No RCT study with verified outcome shows a benefit for HCW or community members in households to wearing a mask or respirator. There is no such study. There are no exceptions.

Likewise, no study exists that shows a benefit from a broad policy to wear masks in public.

Furthermore, if there were any benefit to wearing a mask, because of the blocking power against droplets and aerosol particles, then there should be more benefit from wearing a respirator (N95) compared to a surgical mask, yet several large meta-analyses, and all the RCT, prove that there is no such relative benefit.

Regarding the aerosol mechanism of infectious disease transmission:

Mask stoppage efficiency and host inhalation are only half of the equation, however, because the minimal infective dose (MID) must also be considered.

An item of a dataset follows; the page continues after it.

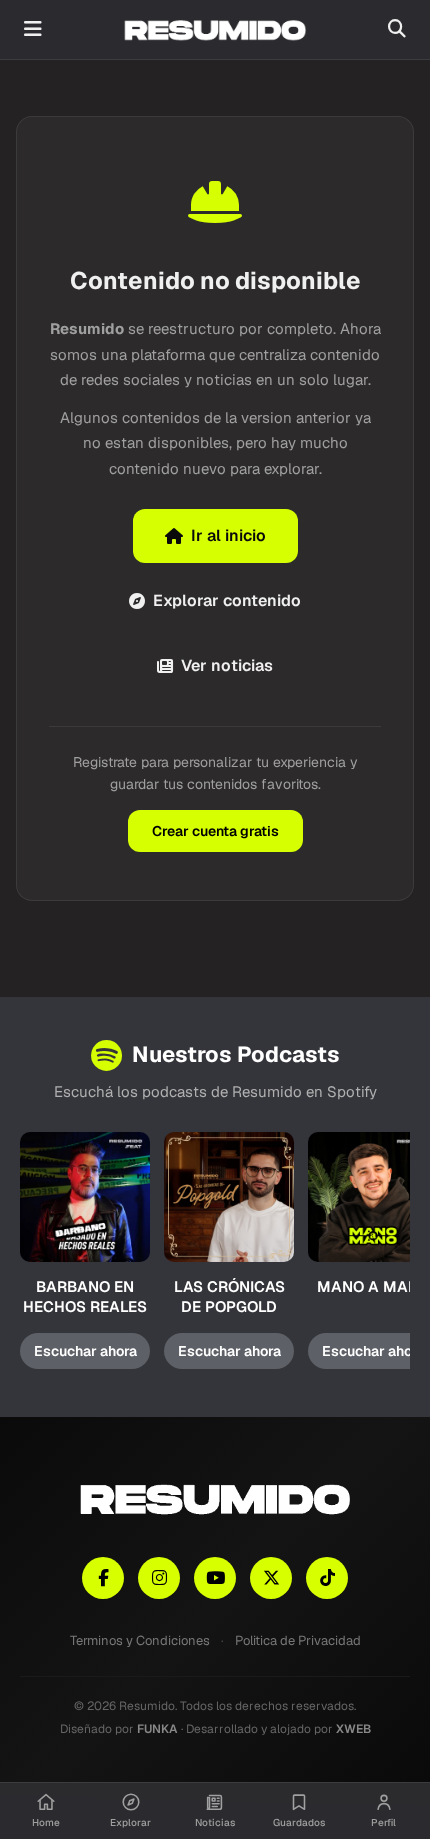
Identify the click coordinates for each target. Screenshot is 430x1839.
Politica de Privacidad (298, 1640)
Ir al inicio (228, 535)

For example, if a large number of pathogen-laden particles must be delivered to the lung within a certain time for the illness to take hold, then partial blocking by any mask or cloth can be enough to make a significant difference.

On the other hand, if the MID is amply surpassed by the virions carried in a single aerosol particle able to evade mask-capture, then the mask is of no practical utility, which is the case.

[I]f anything gets through (and it always does, irrespective of the mask), then you are going to be infected. Masks cannot possibly work. It is not surprising, therefore, that no bias-free study has ever found a benefit from wearing a mask or respirator in this application.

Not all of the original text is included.